Apprendre du présent et investir pour l’avenir

Différents rapports ont mis en exergue le besoin urgent d’investir davantage et de mieux organiser et coordonner la prise en charge des personnes souffrant de maladies mentales. Leurs difficultés d’accès aux soins ont été bien documentées, la pandémie ayant conduit, bien au-delà du confinement, à re-paramétrer les modes de fonctionnement des professionnels concernés. Dans nombre de lieux, les nouvelles prises en charge ont été suspendues. Or il faudra sûrement du temps aux patients, après le déconfinement, pour retrouver la motivation et revenir dans le soin après un premier rendez-vous annulé. Certains psychiatres, psychologues et psychothérapeutes ont en effet cessé leur activité sous sa forme classique, pour basculer vers des suivis téléphoniques et des télé-consultations. D’autres ont été mobilisés en milieu hospitalier au sein des unités en première ligne. Et au final, le lien a pu être distendu avec les professionnels, ce qui peut augmenter les risques de détresse et de décompensation qui ne seront pas repérés à temps. Nous devons sans doute tirer des leçons de cette crise, en développant de nouveaux outils et modes de prise en charge, en investissant davantage dans la recherche y compris en sciences humaines et santé mentale, et dans le champ de la science ouverte.
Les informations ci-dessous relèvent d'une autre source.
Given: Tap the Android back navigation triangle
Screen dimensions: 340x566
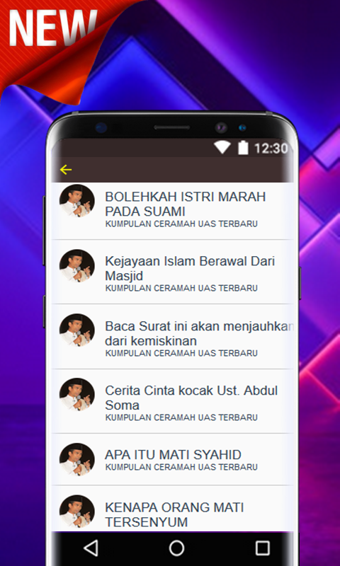Looking at the screenshot, I should pos(91,548).
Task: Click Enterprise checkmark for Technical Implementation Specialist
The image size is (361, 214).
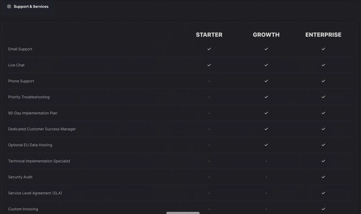Action: [x=323, y=161]
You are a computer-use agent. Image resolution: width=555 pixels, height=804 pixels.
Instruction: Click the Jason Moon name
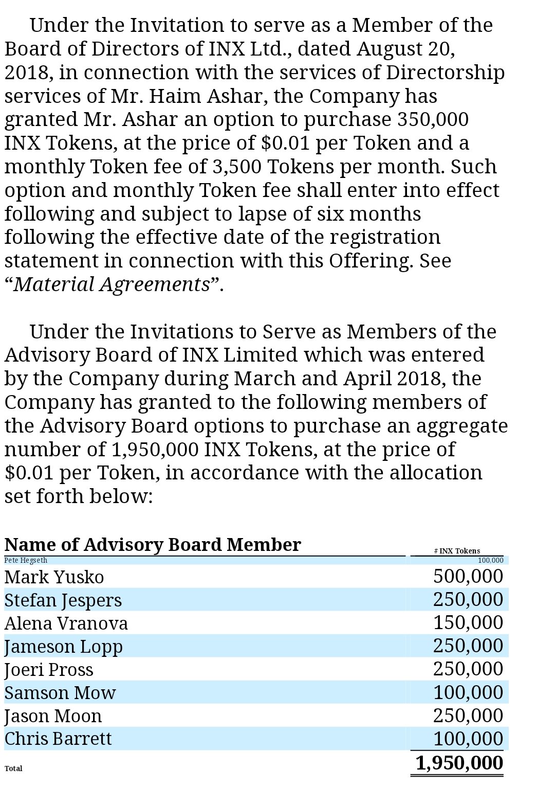click(x=53, y=716)
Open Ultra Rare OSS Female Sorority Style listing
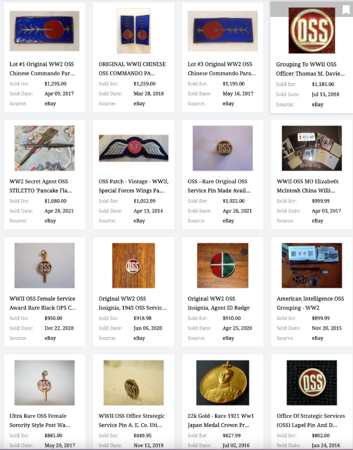This screenshot has width=353, height=450. click(39, 420)
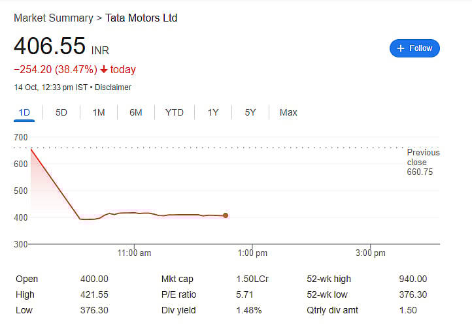The height and width of the screenshot is (329, 472).
Task: Click the plus icon in Follow button
Action: 401,48
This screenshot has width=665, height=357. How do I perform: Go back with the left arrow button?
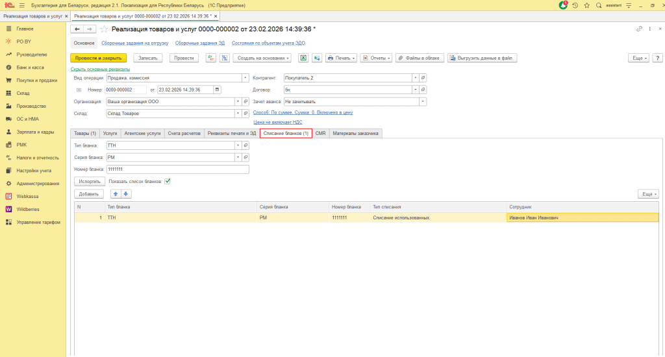[x=77, y=29]
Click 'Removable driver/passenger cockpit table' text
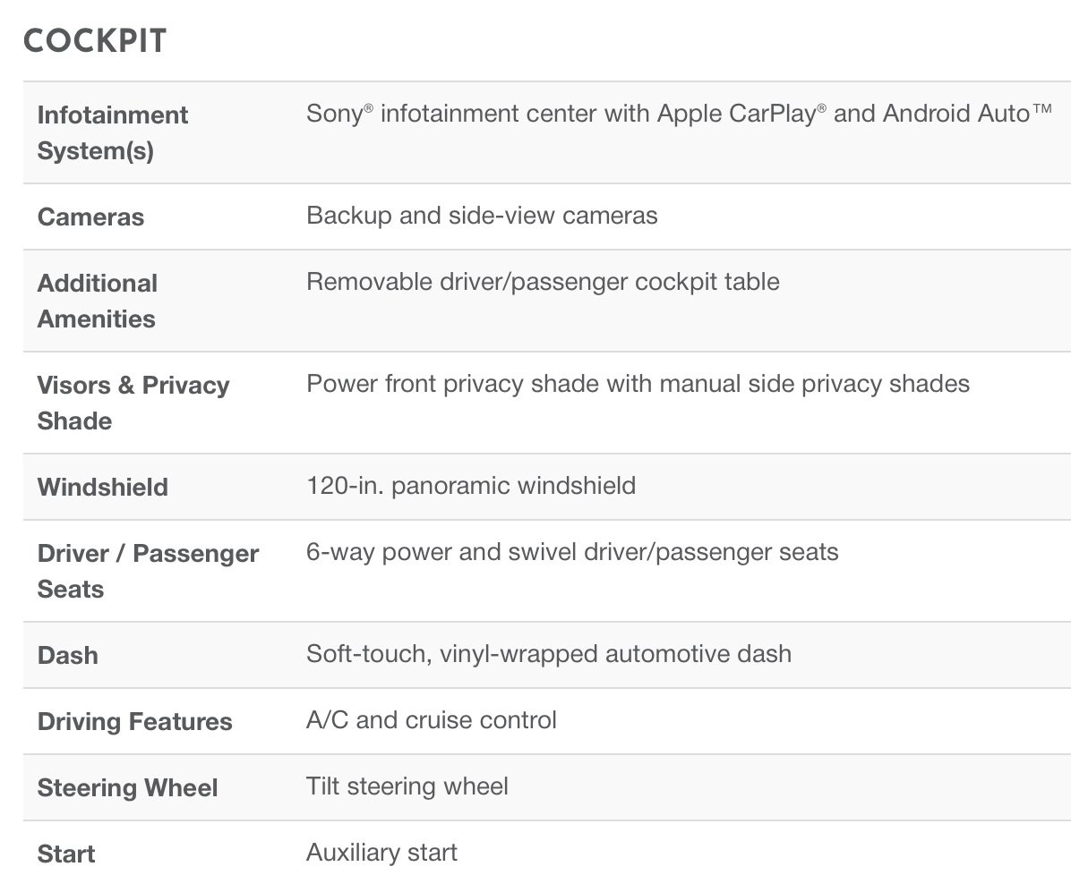1071x892 pixels. [543, 282]
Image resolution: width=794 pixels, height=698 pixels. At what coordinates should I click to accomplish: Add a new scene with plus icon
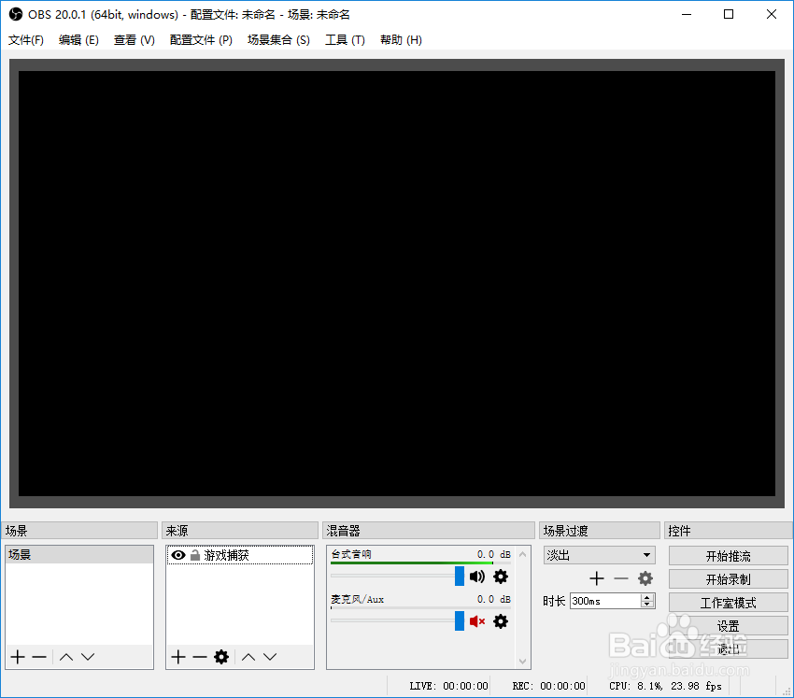coord(17,657)
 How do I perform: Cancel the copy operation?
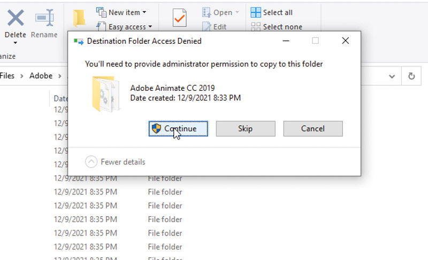[313, 129]
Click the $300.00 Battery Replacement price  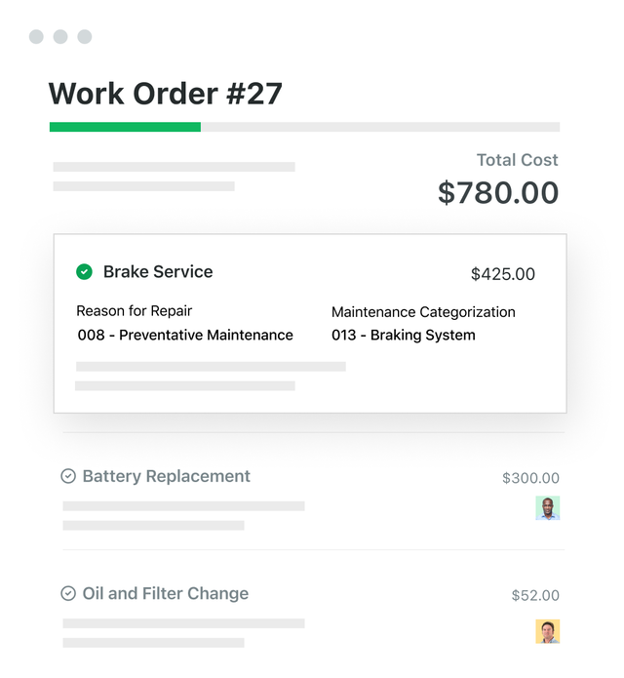point(531,478)
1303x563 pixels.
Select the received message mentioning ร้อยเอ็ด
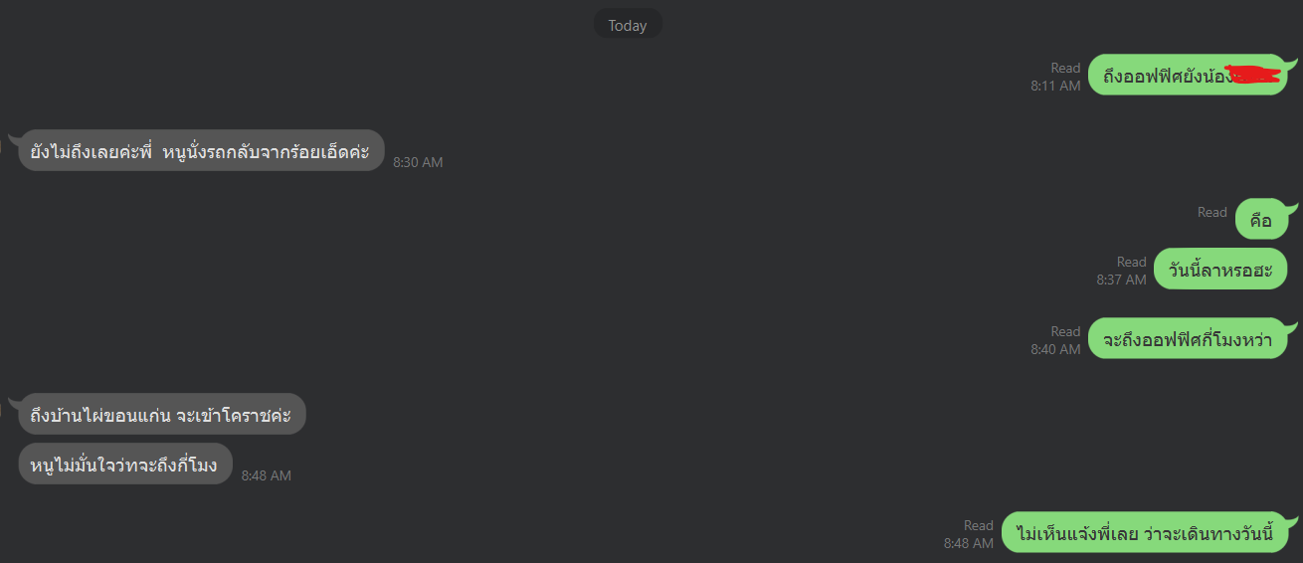pyautogui.click(x=201, y=150)
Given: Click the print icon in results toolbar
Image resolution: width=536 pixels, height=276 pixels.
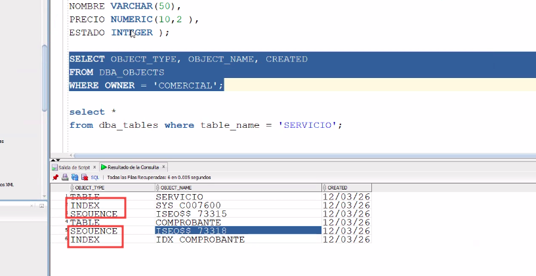Looking at the screenshot, I should pyautogui.click(x=65, y=177).
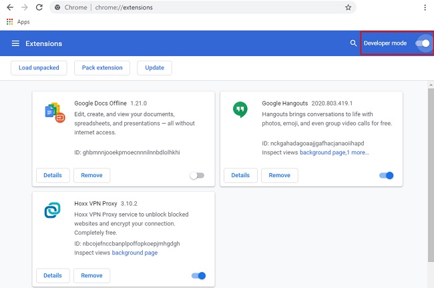Open the Apps grid shortcut
Image resolution: width=434 pixels, height=288 pixels.
tap(9, 21)
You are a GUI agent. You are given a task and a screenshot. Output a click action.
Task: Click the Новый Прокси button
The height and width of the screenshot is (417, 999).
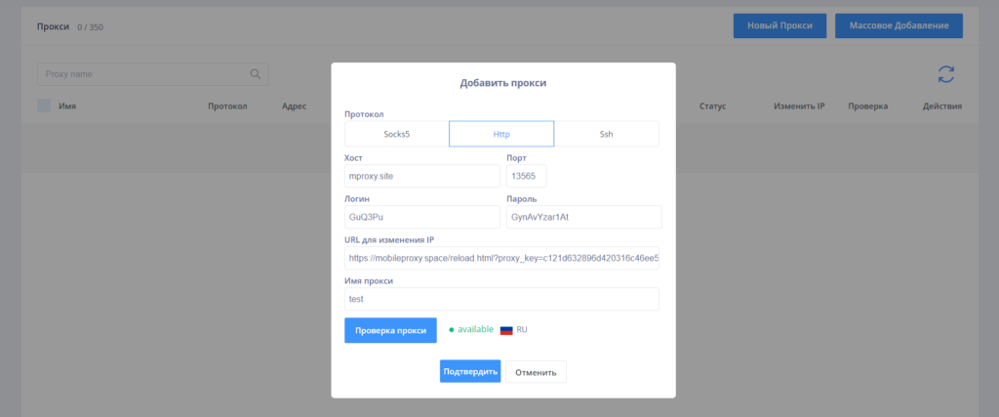point(779,25)
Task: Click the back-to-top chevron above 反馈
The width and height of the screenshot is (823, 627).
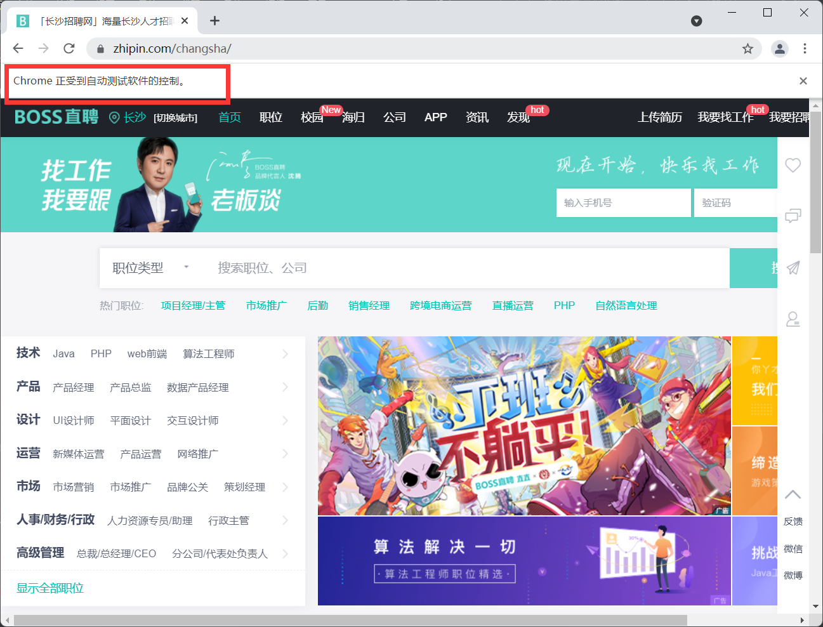Action: [793, 494]
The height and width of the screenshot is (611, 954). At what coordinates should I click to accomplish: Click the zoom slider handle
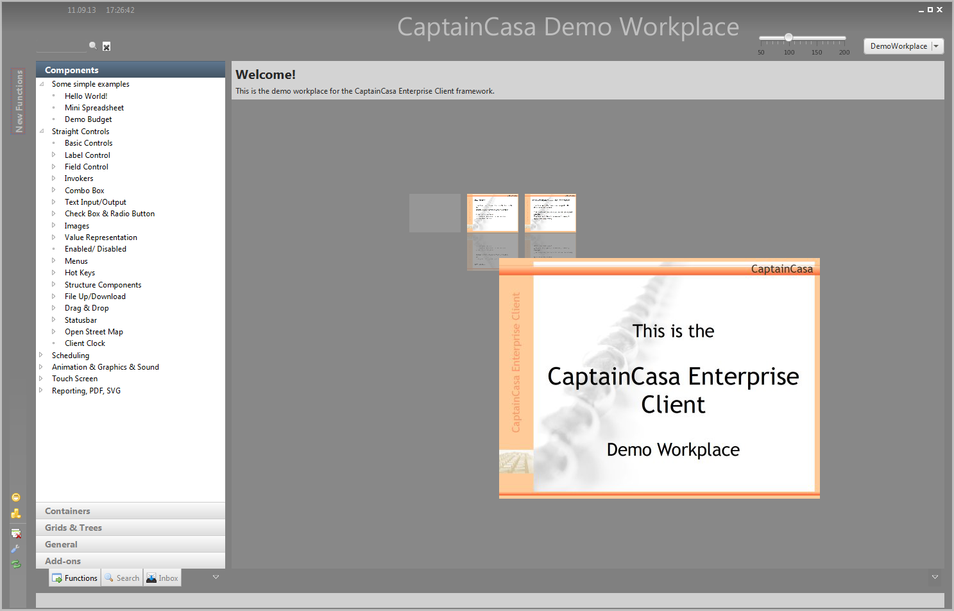click(x=788, y=37)
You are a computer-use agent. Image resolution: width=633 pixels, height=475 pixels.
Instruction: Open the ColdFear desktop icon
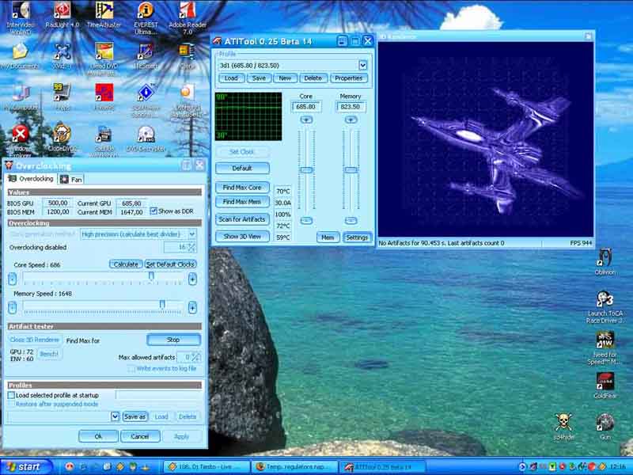pyautogui.click(x=605, y=381)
Après une période de mise sous tension, notre monde a dû se réorganiser : sur quoi nous sommes-nous appuyés ? Que nous a-t-il manqué, et de quoi aurions-nous besoin pour améliorer la situation ? Quelle place pour la prévention ? Autant de questions auxquelles il nous appartiendra de répondre tant d’un point de vue pragmatique, que politique ou scientifique, sans oublier d’y intégrer des considérations sur la santé mentale.